→ **Given problem**: Starting at the line that contains "The height and" and continuing through the last line of the entries, lay out the lines as a Markdown table with the columns Row and Text. Skip any blank lines and leave the pictures out.

Document and screenshot pointing entries:
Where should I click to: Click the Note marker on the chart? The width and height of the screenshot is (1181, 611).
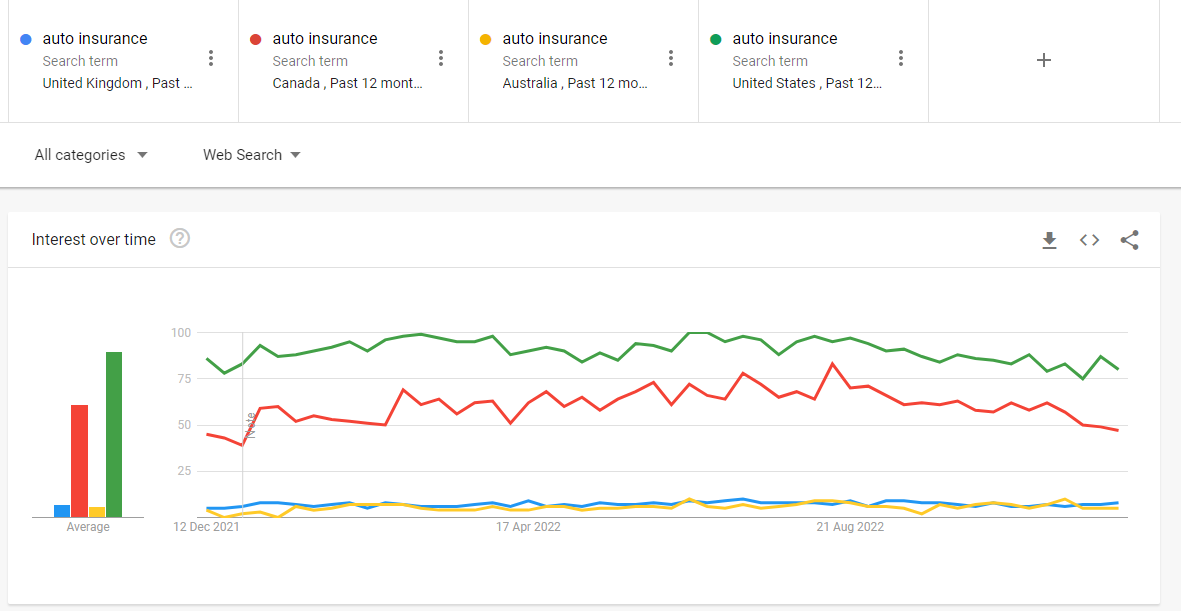(250, 425)
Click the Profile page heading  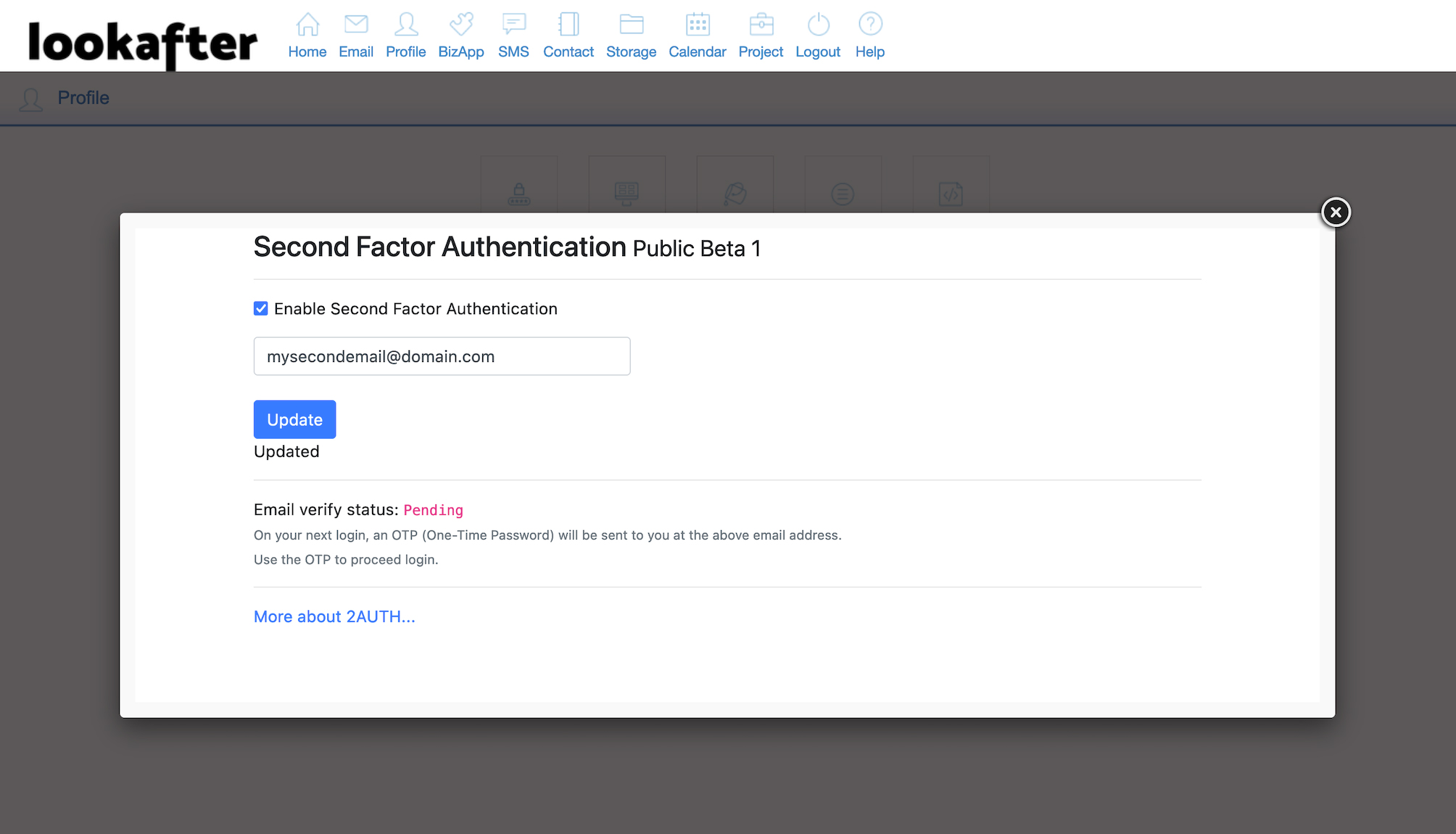[83, 98]
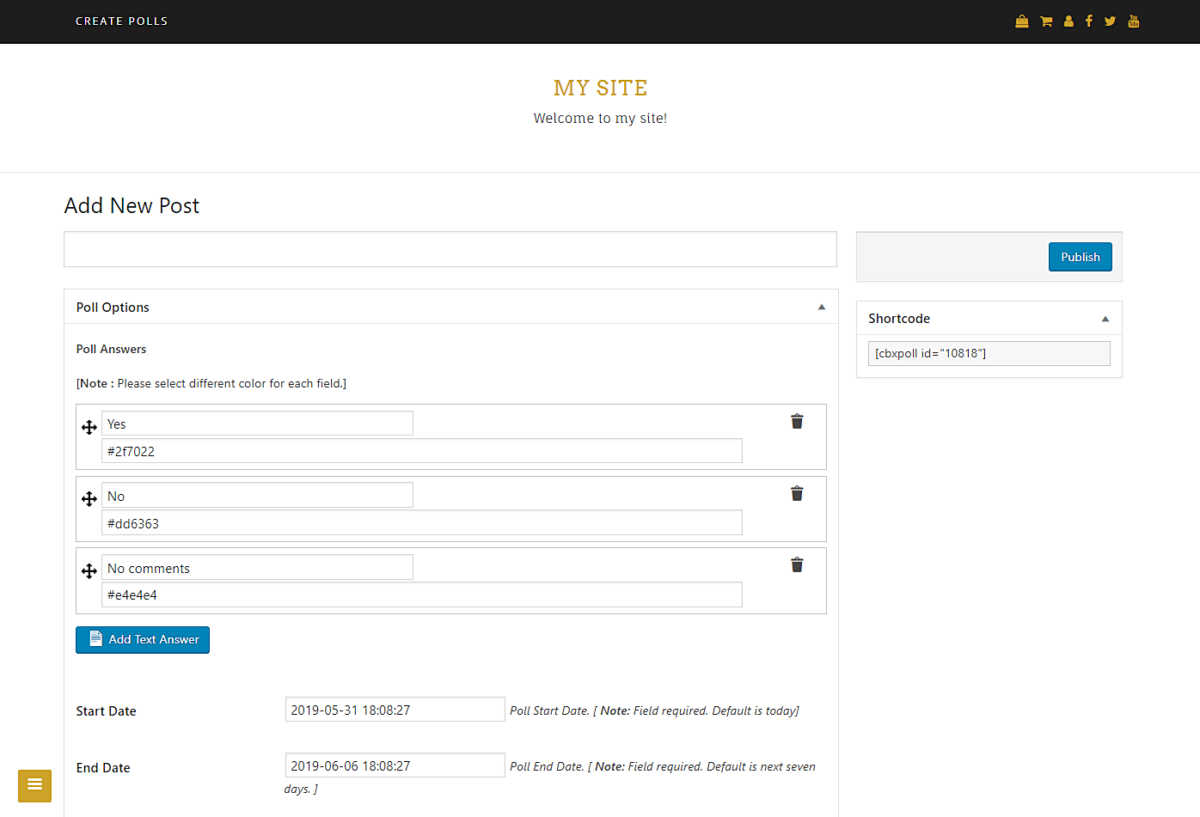Open the MY SITE home link
Screen dimensions: 1200x817
coord(600,88)
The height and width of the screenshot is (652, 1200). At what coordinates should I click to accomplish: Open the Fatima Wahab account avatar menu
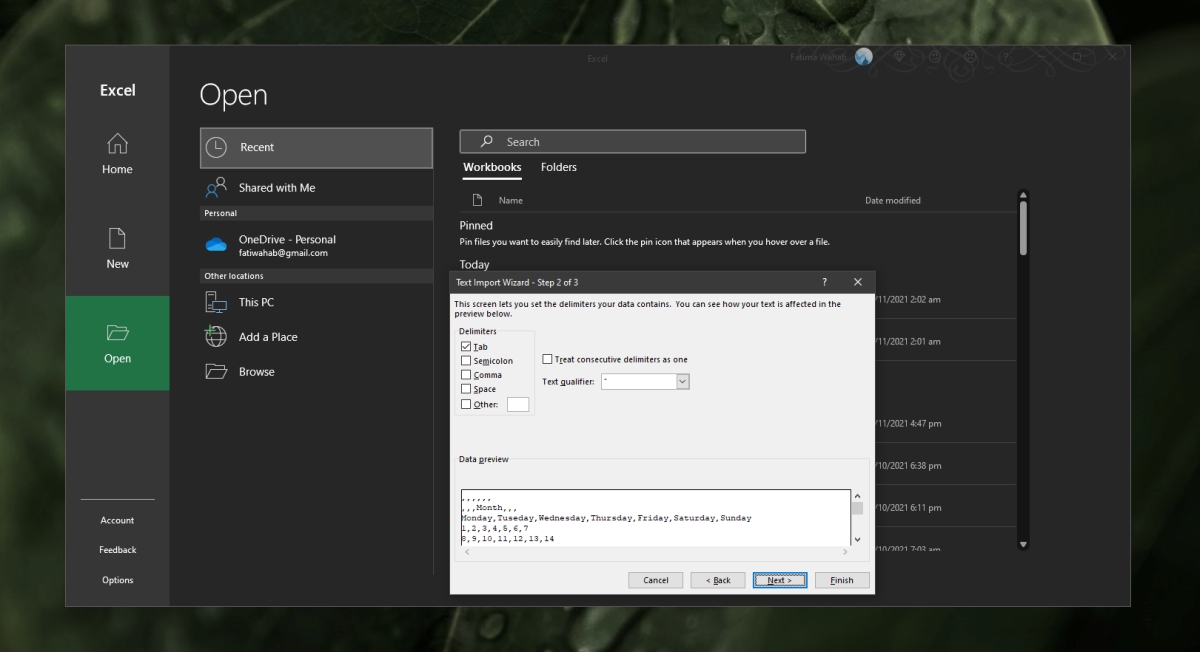862,56
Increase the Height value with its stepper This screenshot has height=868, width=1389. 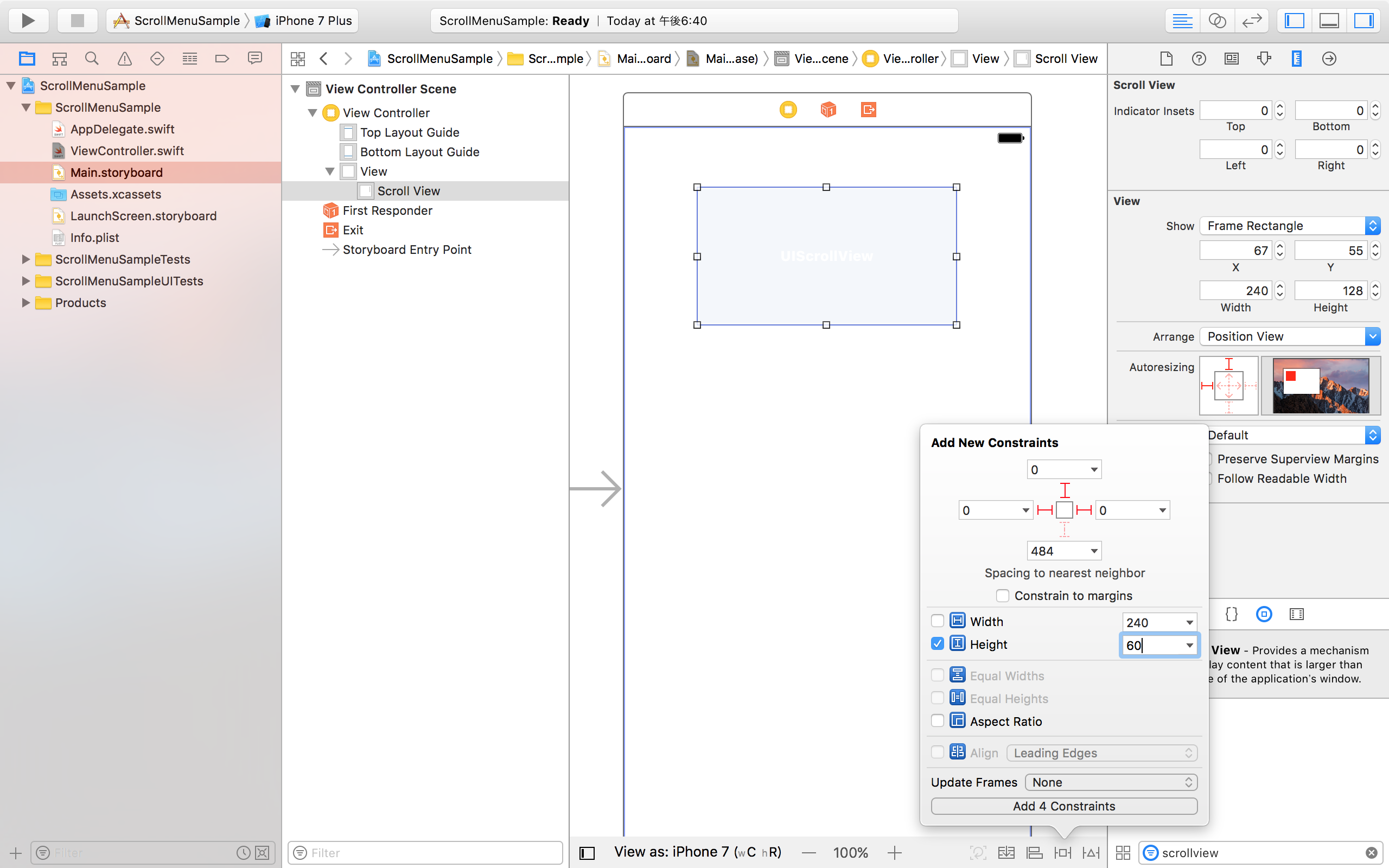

→ **Output of the exercise**:
| Row | Text |
|---|---|
| 1 | The height and width of the screenshot is (652, 1200). At what coordinates should I click to accomplish: Open the Fatima Wahab account avatar menu |
| 2 | 862,56 |
| 3 | Increase the Height value with its stepper This screenshot has height=868, width=1389.  |